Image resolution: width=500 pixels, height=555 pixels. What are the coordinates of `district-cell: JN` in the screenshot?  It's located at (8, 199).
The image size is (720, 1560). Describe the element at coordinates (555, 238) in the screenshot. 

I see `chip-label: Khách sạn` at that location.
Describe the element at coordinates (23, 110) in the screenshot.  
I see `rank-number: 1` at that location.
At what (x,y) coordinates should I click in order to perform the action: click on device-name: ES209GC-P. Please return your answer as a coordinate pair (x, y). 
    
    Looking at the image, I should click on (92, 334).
==============================
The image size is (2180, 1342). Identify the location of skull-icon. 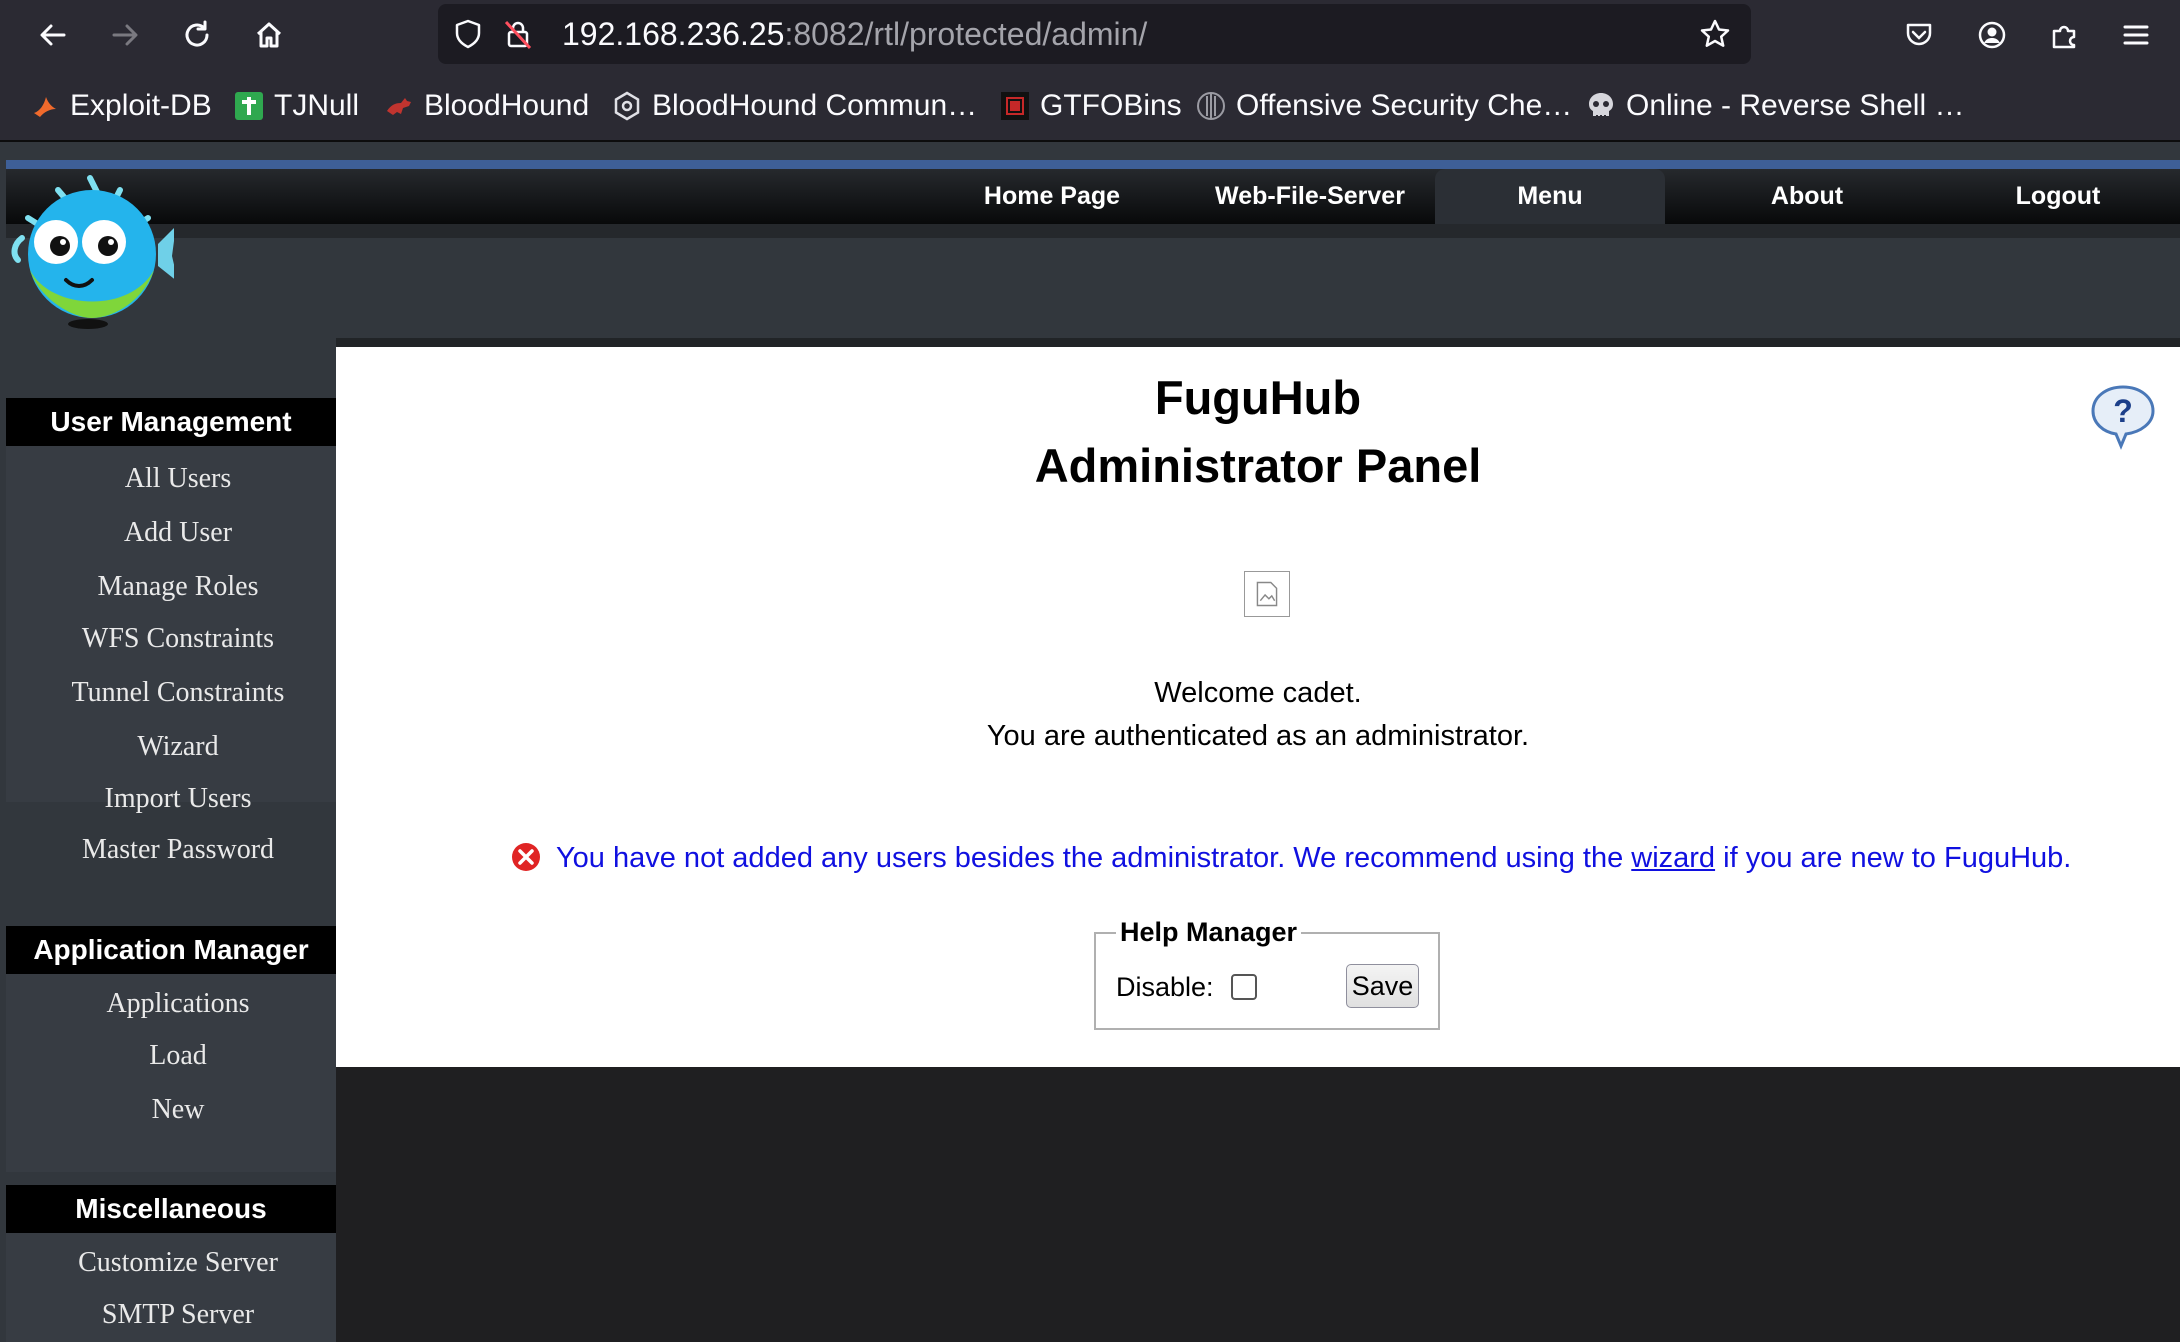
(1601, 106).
==============================
What the exercise asks. Could you write out the listing word for word, starting at the line that contains "The image size is (2180, 1342)." and ending at the line that contains "(1601, 106).", with the pictures left out?

Task output.
The image size is (2180, 1342). Identify the location of skull-icon. 
(1601, 106).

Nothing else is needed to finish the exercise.